C’est ainsi à bon droit que

l’autorité intimée, en se référant à l’art. 64 LEtr, a ordonné le renvoi

du recourant qui se trouve en situation irrégulière. Il ne résulte en outre pas

du dossier qu’un renvoi serait en l’espèce pas possible, licite ou

raisonnablement exigible au sens de l’art. 83 LEtr. Le recourant ne

prétend pas non plus que son renvoi violerait l’art. 3 de la Convention du

4.

novembre 1950 de sauvegarde des droits de l’homme et des libertés

fondamentales (CEDH; RS 0.101) qui prohibe notamment les traitements

inhumains ou dégradants (cf. ATF 134 I 221 consid. 3.2.1 p. 226).

3.

Le recours doit ainsi être rejeté, aux frais du

recourant qui n’a pas droit à des dépens (art. 49, 55, 91 et 99 de la loi

du 28 octobre 2008 sur la procédure administrative - LPA;

RSV 173.36).

Dispositif

Par ces motifs

la Cour de droit administratif et public

du

Tribunal cantonal

arrête:

I.

Le recours est rejeté.

II.

La décision du Service de la population du

21 juillet 2010 est confirmée.

III.

Un émolument de 500 (cinq cents) francs est mis

à la charge de A. X.________.

IV.

Il n'est pas alloué de dépens.

Lausanne, le

4 octobre 2010

Le

président: La

greffière:

Le

présent arrêt est communiqué aux destinataires de l'avis d'envoi ci-joint,

ainsi qu’à l’ODM.

Il peut

faire l'objet, dans les trente jours suivant sa notification, d'un recours au

Tribunal fédéral.

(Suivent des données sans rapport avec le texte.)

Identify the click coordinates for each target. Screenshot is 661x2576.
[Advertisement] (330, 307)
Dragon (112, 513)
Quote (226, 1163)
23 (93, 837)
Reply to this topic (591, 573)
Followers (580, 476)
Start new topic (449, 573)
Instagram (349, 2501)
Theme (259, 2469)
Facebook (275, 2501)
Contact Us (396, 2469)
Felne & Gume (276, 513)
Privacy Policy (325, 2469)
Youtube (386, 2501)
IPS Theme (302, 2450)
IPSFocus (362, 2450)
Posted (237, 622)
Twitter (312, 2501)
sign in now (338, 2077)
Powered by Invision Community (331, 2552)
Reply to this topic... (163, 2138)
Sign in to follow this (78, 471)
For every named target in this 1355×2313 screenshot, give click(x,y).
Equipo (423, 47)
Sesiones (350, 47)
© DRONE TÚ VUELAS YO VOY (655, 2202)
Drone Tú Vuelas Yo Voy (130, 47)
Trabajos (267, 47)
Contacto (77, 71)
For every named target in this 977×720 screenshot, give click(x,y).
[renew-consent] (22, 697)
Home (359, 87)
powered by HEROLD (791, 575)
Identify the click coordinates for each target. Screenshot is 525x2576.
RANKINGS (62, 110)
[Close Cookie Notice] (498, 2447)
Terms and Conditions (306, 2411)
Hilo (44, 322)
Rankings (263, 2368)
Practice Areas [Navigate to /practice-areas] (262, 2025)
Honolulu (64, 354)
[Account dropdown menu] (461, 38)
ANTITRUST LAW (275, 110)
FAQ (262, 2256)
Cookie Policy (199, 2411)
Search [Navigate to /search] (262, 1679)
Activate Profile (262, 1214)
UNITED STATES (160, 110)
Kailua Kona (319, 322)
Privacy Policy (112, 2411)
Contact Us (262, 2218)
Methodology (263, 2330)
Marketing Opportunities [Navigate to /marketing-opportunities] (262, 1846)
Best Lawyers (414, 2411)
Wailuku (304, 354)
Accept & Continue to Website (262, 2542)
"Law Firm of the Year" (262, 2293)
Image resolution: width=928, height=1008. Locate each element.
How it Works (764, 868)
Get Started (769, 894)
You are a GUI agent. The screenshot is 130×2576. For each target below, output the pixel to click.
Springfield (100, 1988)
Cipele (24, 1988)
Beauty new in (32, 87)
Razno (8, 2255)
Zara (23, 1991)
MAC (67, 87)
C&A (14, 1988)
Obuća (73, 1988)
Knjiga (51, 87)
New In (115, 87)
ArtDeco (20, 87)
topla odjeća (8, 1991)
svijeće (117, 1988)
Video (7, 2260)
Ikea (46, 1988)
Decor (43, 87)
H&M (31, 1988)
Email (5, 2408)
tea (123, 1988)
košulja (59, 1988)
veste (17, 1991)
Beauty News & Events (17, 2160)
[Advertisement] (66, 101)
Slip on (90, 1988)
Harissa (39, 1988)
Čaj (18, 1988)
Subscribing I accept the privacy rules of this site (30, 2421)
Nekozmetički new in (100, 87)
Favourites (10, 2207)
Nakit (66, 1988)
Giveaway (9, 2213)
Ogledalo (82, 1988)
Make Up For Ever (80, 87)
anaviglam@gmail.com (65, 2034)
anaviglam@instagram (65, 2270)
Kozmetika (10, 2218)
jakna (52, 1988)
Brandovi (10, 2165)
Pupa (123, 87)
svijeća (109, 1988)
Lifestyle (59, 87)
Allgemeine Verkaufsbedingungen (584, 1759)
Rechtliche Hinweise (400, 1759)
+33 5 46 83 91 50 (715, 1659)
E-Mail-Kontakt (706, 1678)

Le recours en matière de droit public s'exerce aux conditions

des articles 82 ss de la loi du 17 juin 2005 sur le Tribunal fédéral (LTF - RS

173.110), le recours constitutionnel subsidiaire à celles des articles 113 ss

LTF. Le mémoire de recours doit être rédigé dans une

langue officielle, indiquer les conclusions, les motifs et les moyens de

preuve, et être signé. Les motifs doivent exposer succinctement en quoi l’acte

attaqué viole le droit. Les pièces invoquées comme moyens de preuve doivent

être jointes au mémoire, pour autant qu’elles soient en mains de la partie; il

en va de même de la décision attaquée.